Transcribe, word for word, every line from the one containing "Screen dimensions: 593x426" through the final line of the records, and omit the pictures.

*** Opening Available data ***

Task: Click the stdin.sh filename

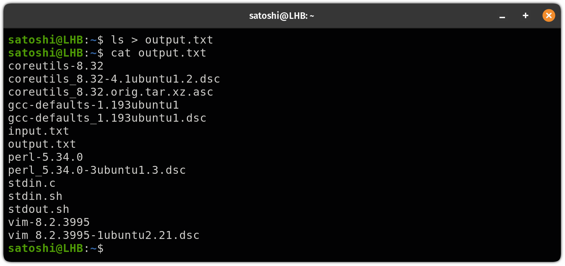Action: tap(35, 196)
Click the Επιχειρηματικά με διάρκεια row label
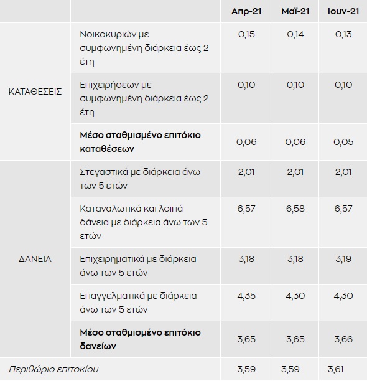Viewport: 367px width, 381px height. 138,266
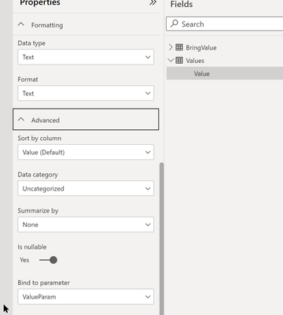The width and height of the screenshot is (283, 315).
Task: Toggle the Is nullable switch
Action: 48,260
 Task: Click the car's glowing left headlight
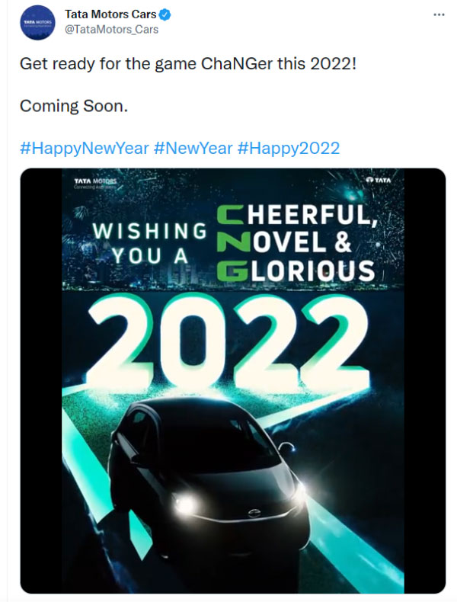pos(186,504)
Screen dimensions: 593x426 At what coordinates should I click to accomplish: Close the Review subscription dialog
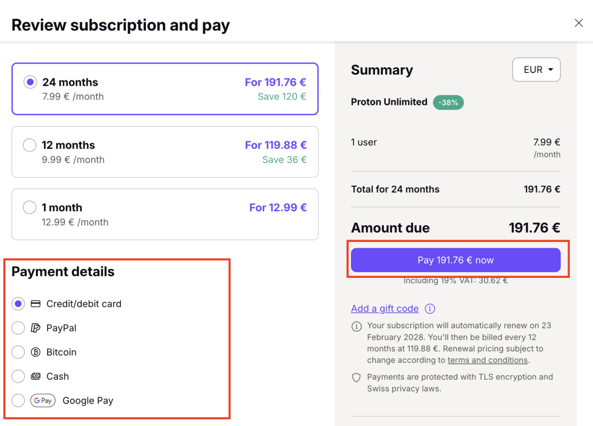tap(579, 23)
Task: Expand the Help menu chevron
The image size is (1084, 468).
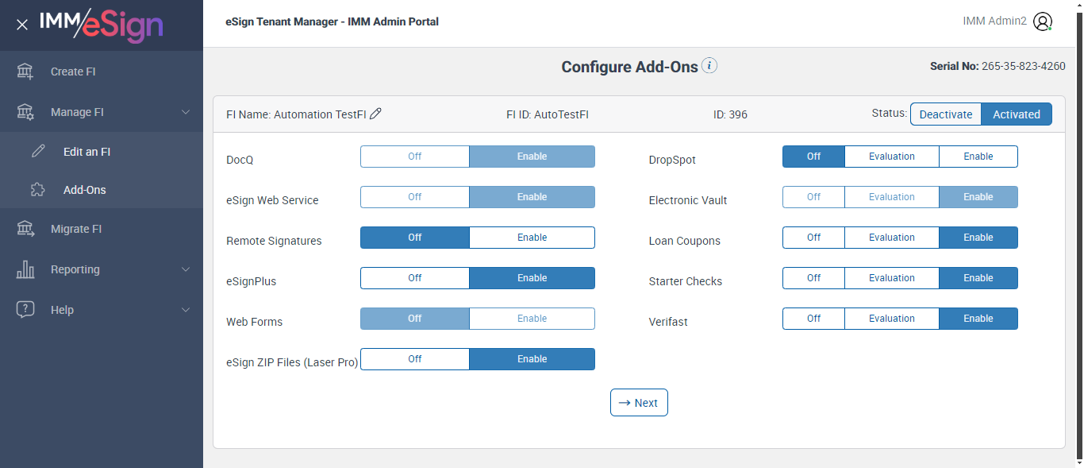Action: point(186,310)
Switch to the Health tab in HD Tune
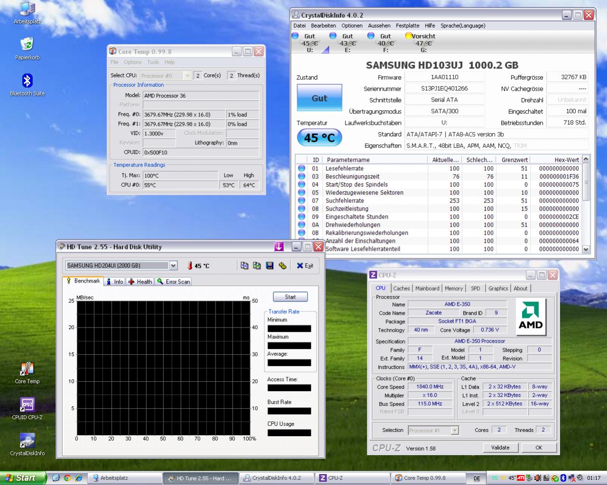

*** Closing Available data ***

Exercise solution:
Screen dimensions: 593x426 At what coordinates should I click to accomplish: Close the Review subscription dialog
tap(579, 23)
Task: Expand the Help menu chevron
The image size is (1084, 468).
Action: point(186,310)
Switch to the Health tab in HD Tune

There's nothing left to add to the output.